The input section start

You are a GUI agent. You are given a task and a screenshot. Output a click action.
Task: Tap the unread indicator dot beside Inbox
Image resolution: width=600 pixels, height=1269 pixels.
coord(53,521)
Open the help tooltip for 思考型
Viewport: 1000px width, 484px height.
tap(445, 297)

The input section end

### Activity
Everything from the line with "Task: Tap the" to the last line of the data is what to return, word for word; leave out the rest.

### Answer space
Task: Tap the unread indicator dot beside Inbox
Image resolution: width=600 pixels, height=1269 pixels.
coord(53,521)
Open the help tooltip for 思考型
Viewport: 1000px width, 484px height.
tap(445, 297)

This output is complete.